First of all, stop what you’re doing now and go buy this book. If you’re a parent, you need to read this. If you’re not a parent but you’re a Christian, you need to read this. We need to be constantly reminded of the gospel and so I want you to stop reading this book review and go buy the book.
Ok, now that we’ve gotten that out of the way, let me say first of all that I appreciate the message in this book and the sincerity of the messengers. Elyse Fitzpatrick and Jessica Thompson, a Christian mother and daughter, did not write this book to give a method or set of steps to improving your child’s behavior. If you’re looking for Twenty Ways to Change your Kid in Twenty Days you are going to be sorely disappointed. In fact, if I had to summarize the book’s message in one sentence, it would be this: Believe the gospel and preach it to your kids.

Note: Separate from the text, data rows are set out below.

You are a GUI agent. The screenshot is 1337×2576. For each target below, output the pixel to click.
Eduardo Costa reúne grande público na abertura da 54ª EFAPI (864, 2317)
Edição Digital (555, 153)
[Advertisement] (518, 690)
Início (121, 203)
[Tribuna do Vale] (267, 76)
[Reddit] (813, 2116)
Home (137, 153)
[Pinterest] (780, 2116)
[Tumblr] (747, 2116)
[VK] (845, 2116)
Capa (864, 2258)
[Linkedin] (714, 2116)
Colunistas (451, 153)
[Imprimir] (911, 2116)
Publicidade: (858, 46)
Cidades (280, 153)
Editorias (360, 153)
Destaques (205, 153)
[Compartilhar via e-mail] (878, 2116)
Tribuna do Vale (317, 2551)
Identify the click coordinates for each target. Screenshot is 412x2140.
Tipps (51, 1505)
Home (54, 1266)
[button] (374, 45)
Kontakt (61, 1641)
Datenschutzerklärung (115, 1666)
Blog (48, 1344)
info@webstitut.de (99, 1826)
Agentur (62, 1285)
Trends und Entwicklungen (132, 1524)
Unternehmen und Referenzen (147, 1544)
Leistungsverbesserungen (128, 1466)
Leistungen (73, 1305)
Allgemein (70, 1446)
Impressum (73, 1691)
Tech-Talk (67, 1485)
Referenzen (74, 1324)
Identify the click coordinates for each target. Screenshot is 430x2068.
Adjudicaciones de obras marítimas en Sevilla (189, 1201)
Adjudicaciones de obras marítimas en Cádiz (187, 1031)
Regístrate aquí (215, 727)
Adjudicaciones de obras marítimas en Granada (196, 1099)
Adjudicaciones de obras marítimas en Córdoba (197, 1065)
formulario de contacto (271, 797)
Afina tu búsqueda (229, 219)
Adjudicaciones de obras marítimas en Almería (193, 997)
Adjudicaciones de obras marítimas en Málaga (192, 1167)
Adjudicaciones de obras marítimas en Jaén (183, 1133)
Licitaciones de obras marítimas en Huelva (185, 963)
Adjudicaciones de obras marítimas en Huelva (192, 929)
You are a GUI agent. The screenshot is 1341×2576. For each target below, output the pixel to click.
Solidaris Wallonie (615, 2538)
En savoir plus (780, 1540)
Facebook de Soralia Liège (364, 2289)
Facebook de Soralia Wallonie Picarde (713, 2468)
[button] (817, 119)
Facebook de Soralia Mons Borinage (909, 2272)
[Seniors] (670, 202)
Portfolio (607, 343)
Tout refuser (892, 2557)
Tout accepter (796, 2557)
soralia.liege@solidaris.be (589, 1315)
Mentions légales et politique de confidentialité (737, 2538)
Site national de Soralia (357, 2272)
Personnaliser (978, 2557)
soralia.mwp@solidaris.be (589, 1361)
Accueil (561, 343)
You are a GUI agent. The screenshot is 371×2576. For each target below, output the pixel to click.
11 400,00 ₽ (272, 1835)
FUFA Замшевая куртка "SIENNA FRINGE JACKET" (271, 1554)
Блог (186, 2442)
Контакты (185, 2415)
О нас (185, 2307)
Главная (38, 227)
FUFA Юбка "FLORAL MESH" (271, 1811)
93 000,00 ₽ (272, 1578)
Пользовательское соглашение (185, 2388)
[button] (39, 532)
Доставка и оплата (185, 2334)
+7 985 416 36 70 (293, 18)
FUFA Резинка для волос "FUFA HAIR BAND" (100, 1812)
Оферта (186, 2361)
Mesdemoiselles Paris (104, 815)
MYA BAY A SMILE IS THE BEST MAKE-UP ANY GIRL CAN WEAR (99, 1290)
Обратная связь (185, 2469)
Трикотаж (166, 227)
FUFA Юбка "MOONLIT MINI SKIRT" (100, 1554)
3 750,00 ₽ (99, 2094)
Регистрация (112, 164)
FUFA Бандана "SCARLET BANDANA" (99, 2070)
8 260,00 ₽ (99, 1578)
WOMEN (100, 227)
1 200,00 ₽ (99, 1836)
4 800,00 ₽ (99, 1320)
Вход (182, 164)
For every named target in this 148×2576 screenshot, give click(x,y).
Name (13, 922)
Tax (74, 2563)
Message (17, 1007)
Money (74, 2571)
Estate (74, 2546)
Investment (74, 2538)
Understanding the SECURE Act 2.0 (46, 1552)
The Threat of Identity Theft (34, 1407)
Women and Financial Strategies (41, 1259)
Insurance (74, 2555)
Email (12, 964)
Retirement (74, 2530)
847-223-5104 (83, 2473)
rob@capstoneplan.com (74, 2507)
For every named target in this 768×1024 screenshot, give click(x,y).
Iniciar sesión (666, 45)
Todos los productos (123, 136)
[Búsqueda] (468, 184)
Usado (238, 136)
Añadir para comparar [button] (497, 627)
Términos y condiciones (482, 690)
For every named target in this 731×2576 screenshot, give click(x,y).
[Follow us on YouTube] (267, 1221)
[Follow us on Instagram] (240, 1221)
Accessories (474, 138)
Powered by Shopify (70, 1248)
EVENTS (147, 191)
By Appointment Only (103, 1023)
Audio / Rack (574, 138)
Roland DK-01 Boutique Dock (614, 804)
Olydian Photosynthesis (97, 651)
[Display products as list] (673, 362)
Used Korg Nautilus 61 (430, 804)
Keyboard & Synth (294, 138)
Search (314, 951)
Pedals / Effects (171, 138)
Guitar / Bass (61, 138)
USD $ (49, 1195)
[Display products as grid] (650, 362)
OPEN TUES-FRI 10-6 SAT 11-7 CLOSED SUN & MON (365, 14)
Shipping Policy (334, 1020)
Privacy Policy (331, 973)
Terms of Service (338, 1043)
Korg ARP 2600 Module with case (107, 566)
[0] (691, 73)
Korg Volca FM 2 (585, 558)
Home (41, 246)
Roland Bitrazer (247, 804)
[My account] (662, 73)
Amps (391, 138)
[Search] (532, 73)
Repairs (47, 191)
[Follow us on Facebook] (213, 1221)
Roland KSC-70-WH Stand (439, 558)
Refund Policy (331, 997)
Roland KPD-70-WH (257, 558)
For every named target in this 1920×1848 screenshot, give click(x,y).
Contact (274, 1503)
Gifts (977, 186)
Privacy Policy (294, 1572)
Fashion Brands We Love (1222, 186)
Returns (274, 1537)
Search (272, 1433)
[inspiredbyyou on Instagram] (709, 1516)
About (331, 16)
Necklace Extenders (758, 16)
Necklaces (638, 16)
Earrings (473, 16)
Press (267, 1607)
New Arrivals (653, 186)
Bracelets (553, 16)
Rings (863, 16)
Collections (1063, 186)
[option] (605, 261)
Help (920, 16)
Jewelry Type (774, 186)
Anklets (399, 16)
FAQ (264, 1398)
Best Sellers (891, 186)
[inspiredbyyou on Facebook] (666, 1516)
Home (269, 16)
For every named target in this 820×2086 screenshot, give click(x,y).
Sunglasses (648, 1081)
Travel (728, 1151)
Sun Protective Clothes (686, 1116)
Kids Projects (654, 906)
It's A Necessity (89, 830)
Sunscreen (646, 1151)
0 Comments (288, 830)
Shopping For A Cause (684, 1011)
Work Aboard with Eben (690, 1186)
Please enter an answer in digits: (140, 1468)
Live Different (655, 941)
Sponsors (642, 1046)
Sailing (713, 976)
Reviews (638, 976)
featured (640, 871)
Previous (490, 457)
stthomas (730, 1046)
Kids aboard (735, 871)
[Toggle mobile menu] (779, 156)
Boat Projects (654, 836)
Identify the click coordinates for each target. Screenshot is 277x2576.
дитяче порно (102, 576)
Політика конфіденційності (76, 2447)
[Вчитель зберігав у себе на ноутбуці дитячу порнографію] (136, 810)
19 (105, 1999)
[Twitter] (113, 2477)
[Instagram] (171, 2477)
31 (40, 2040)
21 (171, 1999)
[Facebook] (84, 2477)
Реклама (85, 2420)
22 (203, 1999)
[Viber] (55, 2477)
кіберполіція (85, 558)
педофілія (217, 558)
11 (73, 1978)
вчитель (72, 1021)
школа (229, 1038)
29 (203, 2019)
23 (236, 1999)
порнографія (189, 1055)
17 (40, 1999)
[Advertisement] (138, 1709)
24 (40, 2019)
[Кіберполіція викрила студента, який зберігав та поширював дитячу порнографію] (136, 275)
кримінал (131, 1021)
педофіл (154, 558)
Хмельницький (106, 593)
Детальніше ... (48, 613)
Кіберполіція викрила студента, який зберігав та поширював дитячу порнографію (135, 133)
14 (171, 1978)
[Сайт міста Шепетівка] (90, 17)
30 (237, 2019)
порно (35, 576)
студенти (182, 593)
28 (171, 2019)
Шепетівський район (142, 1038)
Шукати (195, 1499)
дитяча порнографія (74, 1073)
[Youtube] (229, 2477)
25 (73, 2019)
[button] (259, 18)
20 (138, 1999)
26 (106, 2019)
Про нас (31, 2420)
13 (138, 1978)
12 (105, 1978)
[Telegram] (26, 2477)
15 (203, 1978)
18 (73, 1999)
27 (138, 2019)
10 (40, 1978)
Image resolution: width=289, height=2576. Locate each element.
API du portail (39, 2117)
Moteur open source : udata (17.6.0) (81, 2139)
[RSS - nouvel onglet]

So often as parents we just want our kids to behave—in my case, I just want quiet. We focus on encouraging good behaviors and punishing bad behaviors and, as the book points out, this kind of training is necessary and has its place. However, what most of us tend to do as parents is focus on doing good and not doing bad as a goal as if it’s the be all end all of existence. In contrast, the gospel tells us the exact opposite. The gospel tells us that we are lost, sinful, and wretched and could never do anything good enough, let alone good. The fires of hell will burn for all eternity all around many good, moral people who showed up on time for work, never talked back to authority, helped little old ladies across the street. If all we do is teach our kids to be good, or worse, to feign goodness when someone is looking, we have failed our children and failed God in the calling He has given us as parents.
Rather, as the authors point out, we should look at our children’s misbehavior and recognize our own sinful heart and open rebellion against our heavenly Father. Further, we should use those opportunities to encourage our kids to see their own sinful heart and remind them that their sin condemns them before God but that God loved us. Because God loved us, He sent a Savior, Someone to rescue us from our sin. This is not to say that we don’t discipline our children and correct them when they misbehave, but rather that we don’t just stop there. We need to preach the gospel to ourselves and our children and using their own sin to remind them of their need for a Savior is a great way to do just that.
In short, I would recommend this book to anyone for that very reason—these ladies explain the gospel clearly and remind the reader of the depths of human sin. They also explain effectively the dangers of moralism. Those are two lessons no Christian can hear too often.